*** Data for processing

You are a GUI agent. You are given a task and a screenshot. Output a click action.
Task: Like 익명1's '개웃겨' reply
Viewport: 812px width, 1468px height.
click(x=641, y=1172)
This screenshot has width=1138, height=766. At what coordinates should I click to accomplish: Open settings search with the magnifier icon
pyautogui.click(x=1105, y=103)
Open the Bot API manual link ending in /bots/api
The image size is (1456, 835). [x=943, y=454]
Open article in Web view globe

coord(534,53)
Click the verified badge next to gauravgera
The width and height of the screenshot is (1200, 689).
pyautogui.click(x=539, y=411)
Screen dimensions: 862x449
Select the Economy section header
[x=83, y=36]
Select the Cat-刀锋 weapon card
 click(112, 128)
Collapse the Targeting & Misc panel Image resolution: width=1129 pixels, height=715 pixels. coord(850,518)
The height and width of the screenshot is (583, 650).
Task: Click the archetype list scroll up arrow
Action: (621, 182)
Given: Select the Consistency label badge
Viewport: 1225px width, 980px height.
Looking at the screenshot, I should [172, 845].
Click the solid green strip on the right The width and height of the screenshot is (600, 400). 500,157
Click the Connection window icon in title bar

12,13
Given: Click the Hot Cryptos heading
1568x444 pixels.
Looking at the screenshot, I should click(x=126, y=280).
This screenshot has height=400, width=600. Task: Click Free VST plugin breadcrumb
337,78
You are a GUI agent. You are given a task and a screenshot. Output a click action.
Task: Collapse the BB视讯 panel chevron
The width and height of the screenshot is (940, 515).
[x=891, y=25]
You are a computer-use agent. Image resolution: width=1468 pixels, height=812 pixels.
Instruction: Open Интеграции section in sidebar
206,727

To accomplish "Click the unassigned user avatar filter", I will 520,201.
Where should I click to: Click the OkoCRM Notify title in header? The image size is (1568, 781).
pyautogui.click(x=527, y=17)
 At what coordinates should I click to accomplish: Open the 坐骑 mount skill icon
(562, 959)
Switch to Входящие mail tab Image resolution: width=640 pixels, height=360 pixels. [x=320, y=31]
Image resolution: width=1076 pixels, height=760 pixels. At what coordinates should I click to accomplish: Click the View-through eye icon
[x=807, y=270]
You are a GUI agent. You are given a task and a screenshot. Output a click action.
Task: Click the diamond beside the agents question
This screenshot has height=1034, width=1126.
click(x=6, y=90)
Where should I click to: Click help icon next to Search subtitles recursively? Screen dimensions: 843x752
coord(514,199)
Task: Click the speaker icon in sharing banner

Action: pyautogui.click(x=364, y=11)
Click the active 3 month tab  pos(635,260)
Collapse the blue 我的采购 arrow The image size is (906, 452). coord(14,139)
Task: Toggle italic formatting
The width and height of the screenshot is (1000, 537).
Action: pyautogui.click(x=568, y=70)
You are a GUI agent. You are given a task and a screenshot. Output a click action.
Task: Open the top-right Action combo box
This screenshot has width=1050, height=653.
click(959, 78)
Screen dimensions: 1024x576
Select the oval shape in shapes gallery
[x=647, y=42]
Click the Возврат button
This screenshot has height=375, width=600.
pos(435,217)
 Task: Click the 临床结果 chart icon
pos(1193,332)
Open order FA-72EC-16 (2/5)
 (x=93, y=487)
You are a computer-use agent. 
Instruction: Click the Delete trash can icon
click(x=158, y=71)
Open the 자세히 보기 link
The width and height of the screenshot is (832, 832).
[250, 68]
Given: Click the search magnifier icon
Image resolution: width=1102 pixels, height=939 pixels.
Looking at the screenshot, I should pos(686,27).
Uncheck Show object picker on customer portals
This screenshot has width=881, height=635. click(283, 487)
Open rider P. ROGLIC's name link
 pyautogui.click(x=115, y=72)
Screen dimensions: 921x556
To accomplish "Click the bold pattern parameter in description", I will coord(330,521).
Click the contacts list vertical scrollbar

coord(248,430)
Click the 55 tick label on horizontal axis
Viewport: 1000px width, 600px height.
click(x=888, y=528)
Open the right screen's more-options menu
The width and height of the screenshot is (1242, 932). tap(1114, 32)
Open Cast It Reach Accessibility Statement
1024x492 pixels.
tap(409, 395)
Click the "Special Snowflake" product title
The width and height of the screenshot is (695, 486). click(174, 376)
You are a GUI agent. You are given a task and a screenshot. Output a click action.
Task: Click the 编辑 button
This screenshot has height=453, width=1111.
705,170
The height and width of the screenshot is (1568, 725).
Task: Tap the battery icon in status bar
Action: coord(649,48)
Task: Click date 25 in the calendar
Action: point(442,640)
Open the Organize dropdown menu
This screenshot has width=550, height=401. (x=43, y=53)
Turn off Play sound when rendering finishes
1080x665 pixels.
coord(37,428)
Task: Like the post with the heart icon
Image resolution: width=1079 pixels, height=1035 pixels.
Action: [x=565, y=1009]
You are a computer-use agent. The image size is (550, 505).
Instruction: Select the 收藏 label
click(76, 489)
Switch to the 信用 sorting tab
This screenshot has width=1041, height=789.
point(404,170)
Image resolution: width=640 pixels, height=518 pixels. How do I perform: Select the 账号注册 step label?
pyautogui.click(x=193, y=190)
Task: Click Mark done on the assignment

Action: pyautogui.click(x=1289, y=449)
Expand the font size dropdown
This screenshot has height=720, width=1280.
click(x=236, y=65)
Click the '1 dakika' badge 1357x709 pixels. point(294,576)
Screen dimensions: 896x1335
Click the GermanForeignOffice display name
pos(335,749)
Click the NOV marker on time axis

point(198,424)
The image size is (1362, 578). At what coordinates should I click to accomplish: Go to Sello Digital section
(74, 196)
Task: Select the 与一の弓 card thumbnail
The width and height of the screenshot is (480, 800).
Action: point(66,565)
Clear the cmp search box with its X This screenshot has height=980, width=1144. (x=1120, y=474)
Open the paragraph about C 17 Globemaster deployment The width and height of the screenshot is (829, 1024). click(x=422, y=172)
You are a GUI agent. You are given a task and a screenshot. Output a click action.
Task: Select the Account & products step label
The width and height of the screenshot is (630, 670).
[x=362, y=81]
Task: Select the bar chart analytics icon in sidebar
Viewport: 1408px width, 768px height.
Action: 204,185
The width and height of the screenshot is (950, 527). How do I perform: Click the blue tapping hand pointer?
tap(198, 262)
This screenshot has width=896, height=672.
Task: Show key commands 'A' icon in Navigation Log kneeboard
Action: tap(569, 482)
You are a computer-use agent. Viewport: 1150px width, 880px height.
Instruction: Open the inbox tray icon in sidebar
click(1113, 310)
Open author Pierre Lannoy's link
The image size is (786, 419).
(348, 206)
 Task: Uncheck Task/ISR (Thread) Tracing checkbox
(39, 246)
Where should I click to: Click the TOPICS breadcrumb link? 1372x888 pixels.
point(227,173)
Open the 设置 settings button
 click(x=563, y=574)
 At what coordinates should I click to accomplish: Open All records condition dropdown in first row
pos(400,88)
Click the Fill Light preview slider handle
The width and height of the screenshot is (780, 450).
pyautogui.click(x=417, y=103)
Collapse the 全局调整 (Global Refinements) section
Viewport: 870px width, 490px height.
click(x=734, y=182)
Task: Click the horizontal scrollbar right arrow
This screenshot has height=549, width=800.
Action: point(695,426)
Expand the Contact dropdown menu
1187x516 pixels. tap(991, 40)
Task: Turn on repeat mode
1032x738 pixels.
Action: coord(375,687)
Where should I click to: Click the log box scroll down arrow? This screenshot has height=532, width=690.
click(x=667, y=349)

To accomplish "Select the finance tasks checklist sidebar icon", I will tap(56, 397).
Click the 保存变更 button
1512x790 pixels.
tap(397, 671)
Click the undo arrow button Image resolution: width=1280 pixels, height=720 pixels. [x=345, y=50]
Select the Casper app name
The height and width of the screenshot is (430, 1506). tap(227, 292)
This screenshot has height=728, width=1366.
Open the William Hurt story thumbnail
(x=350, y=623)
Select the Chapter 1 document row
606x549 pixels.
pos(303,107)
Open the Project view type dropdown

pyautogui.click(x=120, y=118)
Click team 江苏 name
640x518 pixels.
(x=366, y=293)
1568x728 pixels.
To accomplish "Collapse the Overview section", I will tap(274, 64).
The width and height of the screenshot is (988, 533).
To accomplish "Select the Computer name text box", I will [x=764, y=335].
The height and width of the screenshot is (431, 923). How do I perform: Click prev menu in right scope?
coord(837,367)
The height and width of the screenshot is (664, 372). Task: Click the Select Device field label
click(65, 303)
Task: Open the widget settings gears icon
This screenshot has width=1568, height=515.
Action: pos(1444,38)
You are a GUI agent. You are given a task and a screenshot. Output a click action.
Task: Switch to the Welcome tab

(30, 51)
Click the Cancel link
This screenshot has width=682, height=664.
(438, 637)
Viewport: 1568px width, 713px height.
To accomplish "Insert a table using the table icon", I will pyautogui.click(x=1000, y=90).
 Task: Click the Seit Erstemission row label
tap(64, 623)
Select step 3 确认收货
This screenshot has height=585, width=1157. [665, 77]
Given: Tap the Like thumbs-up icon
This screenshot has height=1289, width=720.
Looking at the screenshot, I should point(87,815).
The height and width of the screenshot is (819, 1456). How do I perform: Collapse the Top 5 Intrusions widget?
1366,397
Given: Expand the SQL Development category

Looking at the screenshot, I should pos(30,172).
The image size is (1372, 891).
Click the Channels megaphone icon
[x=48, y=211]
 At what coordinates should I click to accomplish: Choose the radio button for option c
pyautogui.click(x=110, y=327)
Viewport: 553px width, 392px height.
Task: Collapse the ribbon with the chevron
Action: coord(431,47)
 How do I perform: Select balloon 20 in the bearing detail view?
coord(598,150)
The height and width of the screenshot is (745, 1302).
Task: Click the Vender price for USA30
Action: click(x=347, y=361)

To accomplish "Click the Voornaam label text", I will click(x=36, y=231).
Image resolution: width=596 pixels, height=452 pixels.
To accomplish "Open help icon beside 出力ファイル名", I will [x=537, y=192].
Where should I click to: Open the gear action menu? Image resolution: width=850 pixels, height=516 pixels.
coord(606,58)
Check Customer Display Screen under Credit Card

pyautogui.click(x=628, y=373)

******

:: To do ::
For the entries shown above, give the number of lines that include the word "badge", without any other text.

:: Solution below ::
3